▶ Exercise task 1:
Say whether each statement below agrees with the passage about Beats headphones. Answer each with yes or no and quote the deciding words from the passage. (a) People called the headphones flimsy. (b) The headphones were described as inexpensive. (c) The complaints about the headphones are presented as recent.
▶ Exercise task 2:
Reproduce word for word the part of the passage about Beats headphones between "Once upon a" and "a while ago.", inclusive.
▶ Exercise task 3:
Write the next part of the passage about Beats headphones, picking up after its final sentence.

▶ Source:
## Start

Once upon a time, Beats Electronics annoyed a great many headphone enthusiasts. There was a blizzard of iPod-like marketing and the accompanying flurry of high-profile celebrity endorsements, and suddenly every tool and their moronic brother had a pair of the big B cans sitting on his neck.
The worst thing? Folks said they were flimsy. Oh, and “they” said they sounded terrible. Insult on top of injury, everyone said were also expensive. I think that last bit is the part that really tweaked the personal audio enthusiasts in search of sonic nirvana on the go.
But all that was a while ago.

## End

▶ Provided material:
## Start

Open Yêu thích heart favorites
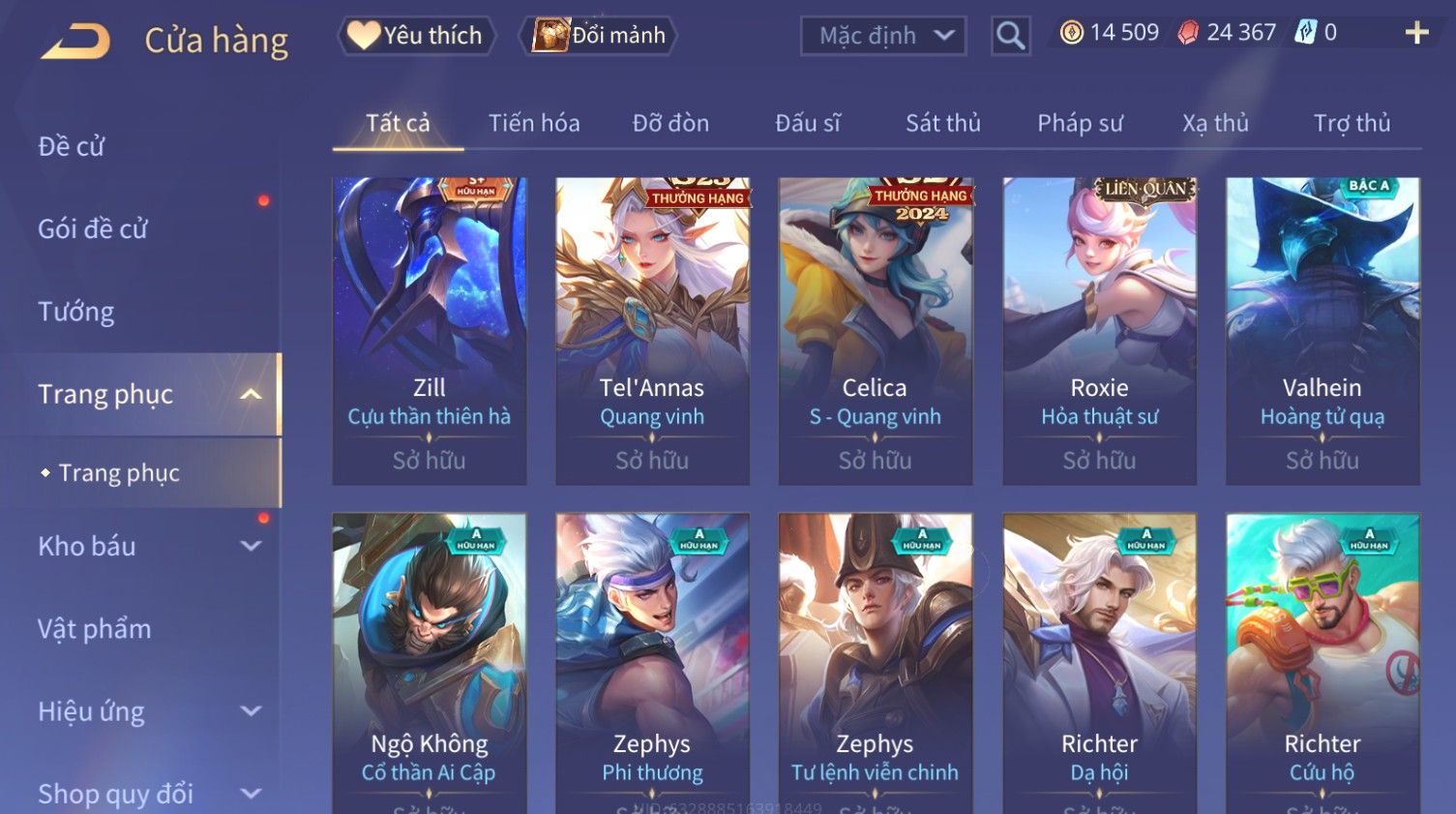 [416, 36]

## End

▶ Reply 1:
(a) Yes: "Folks said they were flimsy."
(b) No: "everyone said were also expensive."
(c) No: "But all that was a while ago."

▶ Reply 2:
Once upon a time, Beats Electronics annoyed a great many headphone enthusiasts. There was a blizzard of iPod-like marketing and the accompanying flurry of high-profile celebrity endorsements, and suddenly every tool and their moronic brother had a pair of the big B cans sitting on his neck.
The worst thing? Folks said they were flimsy. Oh, and “they” said they sounded terrible. Insult on top of injury, everyone said were also expensive. I think that last bit is the part that really tweaked the personal audio enthusiasts in search of sonic nirvana on the go.
But all that was a while ago.

▶ Reply 3:
In the last year, Beats Electronics has done a number on the hi-fi industry. That number? Something north of $500M. By many accounts, Beats — by itself — has exploded the headphone/personal audio market, now pushing past $2B. Given that hi-fi, as a total industry, is somewhat less than what Beats made last year (by some reports, less than half), I think it’s worth noting that snobbery is a bit silly. I’ve spilled ink here and elsewhere about the state of the state with respect to headphones and hi-fi, so I’ll defer that debate for now and simply note that there are a lot of Beats owners all over. I remember hearing that Gavin Fish, VP over at LH Labs, was fielding a lot of email from prospective investors around his crowd-funding for the forthcoming Geek Out and Geek Pulse products. For every user with [insert Audiophile Approved Brand here], five more wrote in asking about how the Geeks would help with Beats. The market has spoken and Beats has delivered. Like it or lump it.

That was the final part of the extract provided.